We use probability and statistics to make inferences from data!
For example, say I asked you: can people with last names beginning A-M jump higher than those with last names beginning N-Z?
As a scientist, what would we do?
We would want to identify, and then sample, the population of interest! The process of making inferences about the world based on sample data is called statistics!
The figure below illustrates the basic concepts of statistics (we’ve already seen this). The bold line separates the unseen population of interest (left) from the observed sample (right):
Statistics is about using the things we can observe (the sample) to say something meaningful about the things we can’t observe (the population).
Q: what is the population in the above
example?
Q what is the parameter in the above example?
Q what is the sample in the above example?
Q what is the ‘statistic’ in the above example?
Population: ???
Parameter: ???
Sample: ???
Statistic: ???
For statistical inference to make sense, we must make several assumptions about the sample (i.e., that the sample is representative of the population).
Classical statistics often involves comparing a statistic computed from the data (the “signal”) with a (usually theoretical) ‘sampling distribution’ to quantify the “noise” or sampling error and ultimately determine whether or not we can say anything meaningful about the unseen parameter.
Where does probability come in? Well, samples are random- all statistics are derived from random sampling processes.
How can we tease apart signal from noise- i.e., determine that our result is meaningful and not simply an artifact of random sampling?
Probability helps us to quantify uncertainty and make sense of processes that come out different every time -like random sampling!
Specifically, we use a special type of probability distribution known as a “sampling distribution” to quantify how much noise to expect from our random sampling process (this is also the topic of our next lecture).

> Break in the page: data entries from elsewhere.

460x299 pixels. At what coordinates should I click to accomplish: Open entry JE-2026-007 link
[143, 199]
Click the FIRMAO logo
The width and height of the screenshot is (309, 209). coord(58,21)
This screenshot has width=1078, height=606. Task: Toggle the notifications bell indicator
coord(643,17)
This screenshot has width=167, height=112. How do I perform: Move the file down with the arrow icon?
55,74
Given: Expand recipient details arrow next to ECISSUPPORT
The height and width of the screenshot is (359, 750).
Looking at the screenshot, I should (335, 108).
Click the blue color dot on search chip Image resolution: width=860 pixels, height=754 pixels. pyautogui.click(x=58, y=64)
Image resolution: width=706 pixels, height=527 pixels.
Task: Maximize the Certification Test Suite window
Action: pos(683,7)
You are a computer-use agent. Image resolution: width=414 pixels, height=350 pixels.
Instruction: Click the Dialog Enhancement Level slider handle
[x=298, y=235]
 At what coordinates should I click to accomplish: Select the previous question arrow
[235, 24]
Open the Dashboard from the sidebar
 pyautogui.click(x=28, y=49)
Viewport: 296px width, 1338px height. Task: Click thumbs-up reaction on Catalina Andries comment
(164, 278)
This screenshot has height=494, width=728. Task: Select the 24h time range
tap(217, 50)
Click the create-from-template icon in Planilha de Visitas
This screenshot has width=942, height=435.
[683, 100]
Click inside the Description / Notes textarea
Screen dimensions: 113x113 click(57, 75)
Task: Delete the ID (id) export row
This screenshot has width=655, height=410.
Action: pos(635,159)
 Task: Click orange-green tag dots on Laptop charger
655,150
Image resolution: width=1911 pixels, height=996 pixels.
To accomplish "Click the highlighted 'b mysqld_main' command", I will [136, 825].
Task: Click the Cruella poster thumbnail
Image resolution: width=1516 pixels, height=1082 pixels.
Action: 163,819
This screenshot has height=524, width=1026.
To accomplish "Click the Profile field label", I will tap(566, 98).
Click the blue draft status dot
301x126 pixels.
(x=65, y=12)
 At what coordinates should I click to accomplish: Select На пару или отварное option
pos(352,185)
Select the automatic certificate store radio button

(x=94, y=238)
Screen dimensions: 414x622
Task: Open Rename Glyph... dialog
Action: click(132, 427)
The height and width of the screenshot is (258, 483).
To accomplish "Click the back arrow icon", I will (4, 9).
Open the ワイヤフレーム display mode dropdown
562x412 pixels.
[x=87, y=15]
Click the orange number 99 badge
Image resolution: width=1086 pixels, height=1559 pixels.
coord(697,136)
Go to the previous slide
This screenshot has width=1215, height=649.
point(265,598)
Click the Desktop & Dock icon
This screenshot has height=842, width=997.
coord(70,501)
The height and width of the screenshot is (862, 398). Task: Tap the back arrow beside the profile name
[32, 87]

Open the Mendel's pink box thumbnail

Q: what is the probability of getting four heads out of 4 coin flips from a fair coin?
We assume that heads or tails are equally likely outcomes of a single coin flip (fair coin) and that the four flips are completely independent.
How many possible outcomes are there?
TTTT
TTTH
TTHT
TTHH
THTT
THTH
THHT
THHH
HTTT
HTTH
HTHT
HTHH
HHTT
HHTH
HHHT
HHHH
Assuming a ‘fair’ coin each of these outcomes/sequences is equally likely!
What is the probability (expected frequency) of all four coin flips coming out heads?
If you get four heads in a row, are you surprised enough by that outcome to reject the assumption that the coin is ‘fair’? What about if you got 100 heads in a row?
Q What is the probability of getting at least three of the same face (heads or tails) out of 4 coin flips? Would this cause you to reject the fairness of the coin?
The distribution of possible outcomes from your sampling process (often under strict assumptions- like assuming a fair coin) is a sampling distribution.
The notion that the coin is a fair coin is an example of a null hypothesis…
The null hypothesis is the notion that the particular signal you are looking for is entirely absent in the population of interest.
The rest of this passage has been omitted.